One of my favorite ways to add probiotics to my diet? Making creamy, delicious homemade yogurt. I get it; making yogurt might seem a bit intimidating at first—but trust me, it’s totally doable. This super easy recipe for plain yogurt will completely transform how you view this delicious and probiotic-rich dairy treat. Ready? C’est parti! (let’s get started).
Here’s what you’ll need
- Whole or 2% milk
- A small amount of plain yogurt with live active cultures or a yogurt starter
- An automatic yogurt maker
- A thermometer
Do you need to use a yogurt maker?
While using a yogurt maker is not mandatory, I wholeheartedly recommend it for its convenience and consistent results. Personally, I’ve been using the Euro Cuisine YMX650 model for a few months, and it’s been an absolute game-changer. It’s incredibly reliable and user-friendly, and it consistently delivers delicious yogurt.
If you prefer a more hands-on approach, you can incubate your yogurt in the oven at a very low temperature or wrap it in a towel and store it in a warm, stable-temperature location. But honestly, the convenience of a good yogurt maker is hard to beat.
Is using a yogurt starter better?
I’ve experimented with both a yogurt starter and a few tablespoons of plain yogurt with live cultures, and I’ve achieved delicious results with both methods by following the instructions below.
One yogurt starter that I particularly love is the Bulgarian Yogurt Starter from Bacillus Bulgarius. It yields deliciously creamy, thick yogurt and perfectly balances mild and tart flavors.
How to Make Yogurt
Here’s the lowdown: you’ll gently warm your milk on the stove, then allow it to cool until it reaches around 110°F (just warm enough to dip your pinky finger in without scalding it!). Once cooled, you’ll introduce your live cultures from the plain yogurt or yogurt starter, gently stirring it all together until it’s silky smooth. If you’re using a yogurt maker, pour this mixture into your glass jars, pop them into the yogurt maker, and set the timer for 8-9 hours. The machine will take it from there, maintaining the perfect temperature for fermentation. When the timer chimes, you’ll unveil a tasty batch of probiotic-rich homemade yogurt.
It’s as simple as that!
Health Benefits of Yogurt
Oh, and let’s not forget about the incredible health benefits packed into every spoonful of yogurt.

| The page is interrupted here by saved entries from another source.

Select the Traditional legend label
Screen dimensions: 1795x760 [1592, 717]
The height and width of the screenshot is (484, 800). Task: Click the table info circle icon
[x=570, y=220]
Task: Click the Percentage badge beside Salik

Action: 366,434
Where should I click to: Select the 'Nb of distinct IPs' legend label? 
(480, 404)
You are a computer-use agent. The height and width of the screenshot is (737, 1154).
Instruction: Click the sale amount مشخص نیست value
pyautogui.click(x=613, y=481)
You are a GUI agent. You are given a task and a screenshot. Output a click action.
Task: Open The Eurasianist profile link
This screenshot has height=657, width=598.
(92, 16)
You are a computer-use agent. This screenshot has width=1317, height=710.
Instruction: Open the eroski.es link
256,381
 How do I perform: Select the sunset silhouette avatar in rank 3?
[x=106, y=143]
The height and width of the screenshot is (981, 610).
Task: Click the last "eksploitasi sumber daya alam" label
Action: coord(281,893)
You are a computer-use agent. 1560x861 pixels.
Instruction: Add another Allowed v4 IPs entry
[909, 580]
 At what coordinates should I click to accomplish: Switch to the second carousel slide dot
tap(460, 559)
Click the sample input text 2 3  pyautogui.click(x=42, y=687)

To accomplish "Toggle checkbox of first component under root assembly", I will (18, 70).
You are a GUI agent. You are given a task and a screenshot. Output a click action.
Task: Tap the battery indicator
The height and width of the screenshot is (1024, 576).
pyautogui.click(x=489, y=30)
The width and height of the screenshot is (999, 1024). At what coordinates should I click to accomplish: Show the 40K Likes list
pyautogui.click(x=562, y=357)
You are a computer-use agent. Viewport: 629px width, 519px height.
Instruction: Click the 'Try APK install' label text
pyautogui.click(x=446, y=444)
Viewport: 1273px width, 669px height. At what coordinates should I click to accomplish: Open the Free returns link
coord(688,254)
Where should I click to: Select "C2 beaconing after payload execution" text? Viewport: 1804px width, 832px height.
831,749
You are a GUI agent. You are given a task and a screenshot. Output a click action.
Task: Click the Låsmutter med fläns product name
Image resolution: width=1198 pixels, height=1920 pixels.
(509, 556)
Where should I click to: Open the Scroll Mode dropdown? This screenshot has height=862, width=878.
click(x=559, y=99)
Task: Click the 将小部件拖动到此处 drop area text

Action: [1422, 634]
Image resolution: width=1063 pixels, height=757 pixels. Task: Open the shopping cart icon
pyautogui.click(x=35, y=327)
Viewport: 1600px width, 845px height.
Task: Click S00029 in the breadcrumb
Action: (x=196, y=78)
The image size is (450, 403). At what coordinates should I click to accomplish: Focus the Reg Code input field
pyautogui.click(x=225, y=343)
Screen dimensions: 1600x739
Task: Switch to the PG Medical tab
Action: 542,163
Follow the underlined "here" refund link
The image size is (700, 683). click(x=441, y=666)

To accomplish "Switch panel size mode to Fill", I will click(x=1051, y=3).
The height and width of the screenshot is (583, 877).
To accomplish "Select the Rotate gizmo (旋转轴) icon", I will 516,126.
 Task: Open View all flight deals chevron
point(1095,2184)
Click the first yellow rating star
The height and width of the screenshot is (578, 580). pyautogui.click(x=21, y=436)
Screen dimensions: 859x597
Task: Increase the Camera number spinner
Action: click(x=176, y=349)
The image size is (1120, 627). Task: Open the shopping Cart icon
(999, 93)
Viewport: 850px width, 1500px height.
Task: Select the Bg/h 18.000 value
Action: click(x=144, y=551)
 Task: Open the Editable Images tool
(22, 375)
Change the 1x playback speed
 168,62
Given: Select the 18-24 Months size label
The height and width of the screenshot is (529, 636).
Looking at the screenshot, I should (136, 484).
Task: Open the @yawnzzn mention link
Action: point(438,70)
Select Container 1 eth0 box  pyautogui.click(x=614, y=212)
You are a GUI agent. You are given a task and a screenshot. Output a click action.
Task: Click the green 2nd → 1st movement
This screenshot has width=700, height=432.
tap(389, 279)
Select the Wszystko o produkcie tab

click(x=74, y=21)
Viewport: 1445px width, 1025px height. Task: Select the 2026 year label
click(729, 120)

Whole milk yogurt is a good source of essential nutrients, including calcium, vitamin D, vitamin B12, riboflavin (vitamin B2), and phosphorus. These nutrients are essential for bone health, immune function, and overall well-being.
But here’s the kicker—yogurt is a bona fide protein powerhouse! A single cup of plain whole milk yogurt packs a hefty 8.5 grams of protein.
But that’s not all – yogurt boasts a significant probiotic punch thanks to its live cultures. Probiotics, i.e., friendly bacteria, are renowned for their digestive health benefits. They work diligently to maintain a harmonious balance of gut bacteria, facilitating smoother digestion and fortifying the immune system. A well-balanced gut microbiome is closely linked to improved digestion, immune function, and even mental well-being.